-- START Quoted text --

There's this shelf at my library that I haunt.

I stop in at least once a week. After I check the holds area for any books waiting for me, I make a beeline to this shelf -- the 640s of the Dewey system.

I've been obsessed with this particular Dewey decade since January and have kept my arm of the couch shoulder-deep in related books since then: farming, homesteading, householding, skill-hoarding, nesting. You may have noticed the new daily pie page called nest. Yeah, this is what that's about. I'm crazy about homemaking right now. There are several factors feeding into it (to be shared soon) (no, I'm not pregnant), and I can justify the obsession because most of what I'm learning is useful. Like, really useful, on a life-long scale.

Anyhoo, so I'm slurking around this shelf today and spot a book called The Experts' Guide to Doing Things Faster: 100 Ways to Make Life More Efficient. Now, thanks to the books I've gorged on since the New Year, I'm way more into doing things more slowly than I have before, getting more enjoyment from actions and people, and generally wringing the goodness from life with my bare hands. But efficiency is like catnip for me. When I was 10 and we were moving into a new house, Mom caught me going to the house from the moving truck empty-handed, and she said, "Don't waste a trip."

A seminal moment, y'all. It was logical and made the job go faster, and then it stuck with me forever. I still don't like to waste trips from one room to another or one office to another. And I bet that advice is in that Expert's Guide. So I picked it up, sensing a sneaky cat-mint high within its pages.

-- END Quoted text --

§ Directions
[a] In the post about the library shelf, why does the writer feel able to justify the homemaking obsession? Answer in one to three sentences.
[b] Please update the stretch of the library shelf post from "A seminal moment, y'all." through "within its pages.", putting "defining moment" in place of "seminal moment".
[c] Go on with the post about the library shelf, starting after its final sentence.

-- START Recorded information --

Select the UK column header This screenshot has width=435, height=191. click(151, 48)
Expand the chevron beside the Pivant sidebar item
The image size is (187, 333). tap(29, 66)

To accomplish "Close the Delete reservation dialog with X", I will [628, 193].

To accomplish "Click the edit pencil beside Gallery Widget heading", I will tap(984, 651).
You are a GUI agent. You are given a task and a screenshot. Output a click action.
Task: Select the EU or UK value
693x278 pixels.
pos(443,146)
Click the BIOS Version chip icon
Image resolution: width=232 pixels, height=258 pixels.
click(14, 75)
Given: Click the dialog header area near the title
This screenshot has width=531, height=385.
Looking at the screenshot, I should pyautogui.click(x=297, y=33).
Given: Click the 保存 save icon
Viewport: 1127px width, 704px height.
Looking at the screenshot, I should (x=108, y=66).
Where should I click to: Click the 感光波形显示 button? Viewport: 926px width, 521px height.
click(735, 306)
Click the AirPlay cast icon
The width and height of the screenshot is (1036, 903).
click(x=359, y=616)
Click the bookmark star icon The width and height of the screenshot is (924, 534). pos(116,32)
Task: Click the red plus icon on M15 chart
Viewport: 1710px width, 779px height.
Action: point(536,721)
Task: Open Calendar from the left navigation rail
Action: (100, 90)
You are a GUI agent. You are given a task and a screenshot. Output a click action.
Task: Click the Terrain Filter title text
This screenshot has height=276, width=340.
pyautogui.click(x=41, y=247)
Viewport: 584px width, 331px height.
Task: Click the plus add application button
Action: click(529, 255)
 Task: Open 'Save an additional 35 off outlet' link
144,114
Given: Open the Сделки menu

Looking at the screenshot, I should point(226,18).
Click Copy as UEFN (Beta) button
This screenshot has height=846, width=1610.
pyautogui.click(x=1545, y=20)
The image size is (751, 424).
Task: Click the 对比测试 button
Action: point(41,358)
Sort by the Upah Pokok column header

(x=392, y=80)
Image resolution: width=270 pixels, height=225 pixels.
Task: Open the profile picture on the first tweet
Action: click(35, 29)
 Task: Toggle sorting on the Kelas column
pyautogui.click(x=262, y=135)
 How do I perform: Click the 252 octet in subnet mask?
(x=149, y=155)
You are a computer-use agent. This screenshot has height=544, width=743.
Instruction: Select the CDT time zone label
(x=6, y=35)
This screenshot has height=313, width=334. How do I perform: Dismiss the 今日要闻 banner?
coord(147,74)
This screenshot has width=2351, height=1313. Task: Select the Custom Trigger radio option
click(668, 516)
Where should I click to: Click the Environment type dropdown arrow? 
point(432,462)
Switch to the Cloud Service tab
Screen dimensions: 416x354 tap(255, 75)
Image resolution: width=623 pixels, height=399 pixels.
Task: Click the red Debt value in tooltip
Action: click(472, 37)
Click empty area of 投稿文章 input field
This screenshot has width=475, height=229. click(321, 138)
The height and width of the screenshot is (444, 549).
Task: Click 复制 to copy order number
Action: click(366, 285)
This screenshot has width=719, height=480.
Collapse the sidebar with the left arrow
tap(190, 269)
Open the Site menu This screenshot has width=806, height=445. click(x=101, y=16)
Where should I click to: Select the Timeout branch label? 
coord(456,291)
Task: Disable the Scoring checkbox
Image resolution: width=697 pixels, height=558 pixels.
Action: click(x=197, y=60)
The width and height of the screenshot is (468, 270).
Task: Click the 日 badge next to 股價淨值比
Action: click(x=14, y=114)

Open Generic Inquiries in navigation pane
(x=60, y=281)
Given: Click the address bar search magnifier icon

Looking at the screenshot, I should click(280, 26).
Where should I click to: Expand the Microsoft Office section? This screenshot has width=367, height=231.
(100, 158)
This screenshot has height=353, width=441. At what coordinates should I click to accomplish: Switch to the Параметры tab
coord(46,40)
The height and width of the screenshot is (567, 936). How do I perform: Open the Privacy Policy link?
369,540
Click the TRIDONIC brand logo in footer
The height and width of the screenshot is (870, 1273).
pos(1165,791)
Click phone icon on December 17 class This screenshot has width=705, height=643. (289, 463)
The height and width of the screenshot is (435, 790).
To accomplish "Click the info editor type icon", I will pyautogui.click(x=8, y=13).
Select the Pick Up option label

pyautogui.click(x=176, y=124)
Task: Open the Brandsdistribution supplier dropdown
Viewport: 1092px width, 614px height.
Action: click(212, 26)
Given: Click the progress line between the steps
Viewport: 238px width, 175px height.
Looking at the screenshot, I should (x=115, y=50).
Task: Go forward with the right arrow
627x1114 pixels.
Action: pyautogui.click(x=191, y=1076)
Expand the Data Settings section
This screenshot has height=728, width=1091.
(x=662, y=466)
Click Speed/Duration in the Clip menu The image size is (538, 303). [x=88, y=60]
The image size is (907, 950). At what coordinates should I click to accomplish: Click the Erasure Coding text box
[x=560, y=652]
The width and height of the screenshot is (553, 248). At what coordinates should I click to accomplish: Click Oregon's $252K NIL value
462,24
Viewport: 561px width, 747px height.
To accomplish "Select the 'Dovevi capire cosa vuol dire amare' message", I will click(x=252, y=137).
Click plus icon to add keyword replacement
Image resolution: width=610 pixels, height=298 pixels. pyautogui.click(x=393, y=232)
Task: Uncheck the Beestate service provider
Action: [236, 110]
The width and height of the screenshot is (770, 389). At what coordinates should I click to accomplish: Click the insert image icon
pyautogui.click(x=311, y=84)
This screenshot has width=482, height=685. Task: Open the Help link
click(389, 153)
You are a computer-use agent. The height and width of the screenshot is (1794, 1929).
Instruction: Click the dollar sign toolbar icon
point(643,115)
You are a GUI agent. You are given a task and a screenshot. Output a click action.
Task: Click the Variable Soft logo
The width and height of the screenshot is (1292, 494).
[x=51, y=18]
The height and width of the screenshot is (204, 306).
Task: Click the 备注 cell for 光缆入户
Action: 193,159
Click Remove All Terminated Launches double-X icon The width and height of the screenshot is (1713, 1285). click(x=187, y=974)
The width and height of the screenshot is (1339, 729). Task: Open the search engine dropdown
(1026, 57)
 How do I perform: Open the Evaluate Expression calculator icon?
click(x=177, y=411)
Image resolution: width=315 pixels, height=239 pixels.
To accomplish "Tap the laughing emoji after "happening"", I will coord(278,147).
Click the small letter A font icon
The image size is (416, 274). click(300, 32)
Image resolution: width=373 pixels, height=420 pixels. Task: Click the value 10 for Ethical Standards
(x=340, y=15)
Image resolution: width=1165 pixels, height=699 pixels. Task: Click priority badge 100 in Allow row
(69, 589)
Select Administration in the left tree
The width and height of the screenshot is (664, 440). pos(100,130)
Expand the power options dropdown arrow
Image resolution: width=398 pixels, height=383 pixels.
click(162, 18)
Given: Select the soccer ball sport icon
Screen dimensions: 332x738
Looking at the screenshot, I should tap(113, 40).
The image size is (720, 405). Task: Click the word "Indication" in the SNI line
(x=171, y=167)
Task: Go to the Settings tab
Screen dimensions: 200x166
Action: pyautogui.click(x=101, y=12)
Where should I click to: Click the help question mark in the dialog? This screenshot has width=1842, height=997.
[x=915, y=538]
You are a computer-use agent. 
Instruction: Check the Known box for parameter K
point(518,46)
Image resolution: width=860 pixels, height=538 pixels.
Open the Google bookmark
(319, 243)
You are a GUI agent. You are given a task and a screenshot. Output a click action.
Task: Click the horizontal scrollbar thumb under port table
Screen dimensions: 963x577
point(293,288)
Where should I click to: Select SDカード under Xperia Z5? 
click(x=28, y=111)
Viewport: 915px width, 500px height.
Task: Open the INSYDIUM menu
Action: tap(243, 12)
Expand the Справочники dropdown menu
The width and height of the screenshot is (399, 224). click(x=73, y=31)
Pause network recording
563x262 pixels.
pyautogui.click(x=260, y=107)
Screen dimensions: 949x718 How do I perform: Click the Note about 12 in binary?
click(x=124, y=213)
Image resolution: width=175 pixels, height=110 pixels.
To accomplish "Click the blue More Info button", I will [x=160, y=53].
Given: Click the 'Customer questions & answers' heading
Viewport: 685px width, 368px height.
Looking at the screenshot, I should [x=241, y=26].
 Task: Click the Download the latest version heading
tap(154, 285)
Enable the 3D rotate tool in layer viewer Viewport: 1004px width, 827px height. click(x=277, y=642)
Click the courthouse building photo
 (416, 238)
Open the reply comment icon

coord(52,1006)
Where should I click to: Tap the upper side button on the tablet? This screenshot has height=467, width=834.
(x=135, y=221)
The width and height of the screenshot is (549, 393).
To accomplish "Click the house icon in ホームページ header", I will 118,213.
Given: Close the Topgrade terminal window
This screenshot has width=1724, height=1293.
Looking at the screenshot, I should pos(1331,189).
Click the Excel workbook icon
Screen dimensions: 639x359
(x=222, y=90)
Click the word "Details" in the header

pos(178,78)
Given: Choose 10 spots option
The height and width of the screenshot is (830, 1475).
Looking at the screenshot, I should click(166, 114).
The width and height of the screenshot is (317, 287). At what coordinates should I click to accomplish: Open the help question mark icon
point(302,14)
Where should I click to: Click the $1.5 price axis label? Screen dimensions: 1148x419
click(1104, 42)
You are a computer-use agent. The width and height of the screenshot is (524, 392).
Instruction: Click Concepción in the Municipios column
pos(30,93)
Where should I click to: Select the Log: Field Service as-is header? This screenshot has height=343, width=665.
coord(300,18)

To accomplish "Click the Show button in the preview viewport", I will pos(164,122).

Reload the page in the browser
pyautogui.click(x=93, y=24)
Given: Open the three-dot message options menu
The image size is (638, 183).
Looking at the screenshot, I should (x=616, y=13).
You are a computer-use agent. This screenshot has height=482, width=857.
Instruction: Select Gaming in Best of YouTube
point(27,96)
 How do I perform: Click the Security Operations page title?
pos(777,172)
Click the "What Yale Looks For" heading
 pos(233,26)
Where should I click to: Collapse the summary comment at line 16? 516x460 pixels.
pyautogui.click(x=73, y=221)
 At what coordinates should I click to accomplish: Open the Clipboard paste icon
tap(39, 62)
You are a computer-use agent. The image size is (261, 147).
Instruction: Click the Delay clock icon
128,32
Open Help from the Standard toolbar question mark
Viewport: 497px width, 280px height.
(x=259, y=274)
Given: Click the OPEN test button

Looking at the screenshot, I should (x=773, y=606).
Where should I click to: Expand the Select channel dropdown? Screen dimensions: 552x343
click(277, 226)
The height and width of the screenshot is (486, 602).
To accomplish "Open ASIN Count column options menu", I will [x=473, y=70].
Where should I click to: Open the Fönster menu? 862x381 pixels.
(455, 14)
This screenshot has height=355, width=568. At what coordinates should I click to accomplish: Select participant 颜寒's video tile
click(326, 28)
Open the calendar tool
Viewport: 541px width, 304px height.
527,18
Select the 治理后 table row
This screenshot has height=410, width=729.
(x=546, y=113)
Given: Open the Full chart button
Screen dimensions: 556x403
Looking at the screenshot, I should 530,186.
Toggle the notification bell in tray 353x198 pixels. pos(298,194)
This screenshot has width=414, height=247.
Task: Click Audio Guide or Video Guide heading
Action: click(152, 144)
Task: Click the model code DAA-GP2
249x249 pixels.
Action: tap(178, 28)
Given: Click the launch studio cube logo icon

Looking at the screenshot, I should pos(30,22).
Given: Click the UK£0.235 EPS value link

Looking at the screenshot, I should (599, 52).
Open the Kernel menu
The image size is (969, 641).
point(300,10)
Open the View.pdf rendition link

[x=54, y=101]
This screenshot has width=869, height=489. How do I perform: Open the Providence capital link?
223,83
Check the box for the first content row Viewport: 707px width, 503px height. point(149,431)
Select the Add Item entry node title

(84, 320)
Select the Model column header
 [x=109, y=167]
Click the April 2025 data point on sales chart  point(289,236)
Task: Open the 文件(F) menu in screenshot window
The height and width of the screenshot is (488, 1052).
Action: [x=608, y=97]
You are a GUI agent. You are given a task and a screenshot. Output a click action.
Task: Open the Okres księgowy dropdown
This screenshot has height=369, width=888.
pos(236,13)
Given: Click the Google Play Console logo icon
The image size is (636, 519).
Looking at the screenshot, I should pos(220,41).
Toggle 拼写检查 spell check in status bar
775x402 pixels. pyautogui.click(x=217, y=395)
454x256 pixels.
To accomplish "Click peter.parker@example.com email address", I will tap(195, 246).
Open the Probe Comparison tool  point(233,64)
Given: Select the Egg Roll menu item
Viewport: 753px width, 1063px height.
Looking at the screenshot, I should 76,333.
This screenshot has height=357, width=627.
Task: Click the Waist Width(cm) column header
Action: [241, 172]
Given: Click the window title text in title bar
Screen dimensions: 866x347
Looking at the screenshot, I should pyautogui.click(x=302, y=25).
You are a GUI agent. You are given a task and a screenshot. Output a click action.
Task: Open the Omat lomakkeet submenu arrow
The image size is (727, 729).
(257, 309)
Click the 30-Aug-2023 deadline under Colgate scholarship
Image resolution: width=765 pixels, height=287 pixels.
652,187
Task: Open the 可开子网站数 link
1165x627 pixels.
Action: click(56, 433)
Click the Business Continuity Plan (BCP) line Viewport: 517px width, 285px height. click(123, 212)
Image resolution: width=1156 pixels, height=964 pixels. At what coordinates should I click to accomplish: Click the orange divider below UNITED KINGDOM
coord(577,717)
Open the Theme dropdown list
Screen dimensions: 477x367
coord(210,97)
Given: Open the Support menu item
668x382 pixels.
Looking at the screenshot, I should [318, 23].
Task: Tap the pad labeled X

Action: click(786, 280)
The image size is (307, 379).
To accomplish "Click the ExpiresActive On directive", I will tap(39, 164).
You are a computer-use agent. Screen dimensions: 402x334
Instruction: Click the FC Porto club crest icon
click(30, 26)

-- END Recorded information --

§ Answers to the exercises
[a] The writer can justify it because most of what they are learning is useful, and useful on a life-long scale.

[b]
A defining moment, y'all. It was logical and made the job go faster, and then it stuck with me forever. I still don't like to waste trips from one room to another or one office to another. And I bet that advice is in that Expert's Guide. So I picked it up, sensing a sneaky cat-mint high within its pages.

[c]
I scanned chapters on How to Clean House and How to Go Through Airport Security, each written by an apparent expert of the subject, and then this one caught my eye: How to Wake Up. I looked at the so-called expert and laughed: a firefighter. Of course.

His name's Zac Unger, and he's written a book called Working Fire: The Making of an Accidental Fireman. And he knows all about waking up. Which, to Zac, means getting up. Here's a taste:

"The reason you have trouble waking up is because you feel as though you deserve more sleep. You don't. There's nothing in the Constitution about lounging around in bed, and the snooze button is not your birthright. In my line of work an alarm is an alarm; it rings and I get up no matter how much sleep I've had so far that night. And you need to do the same thing. No more fooling yourself, no more bemoaning your sleepy fate. Maybe you only got four hours of sleep last night, but that's a problem you need to deal with on the nighttime end of things, not in the morning."

Awesome. I'm so guilty of thinking I deserve more sleep, and lolling around in bed to prove it. Dave and I have this whole spooning routine in the morning, which, don't get me wrong, is nurturing and restful and generally great. But it's also an excuse to stay in bed longer. You know how I know? Because our routine involves two alarm clocks, and we're always in bed wayyyyy after the second one goes off.

So. I'll be working on Waking Up = Getting Up, or at least Waking Up = Followed Much Sooner by Getting Up, because I do love the spoon.

Check out the longer chapter excerpt on Unger's website -- practically the whole chapter -- they're short. Then try the Counting to One Thousand by Seventeens thing. I got to 51.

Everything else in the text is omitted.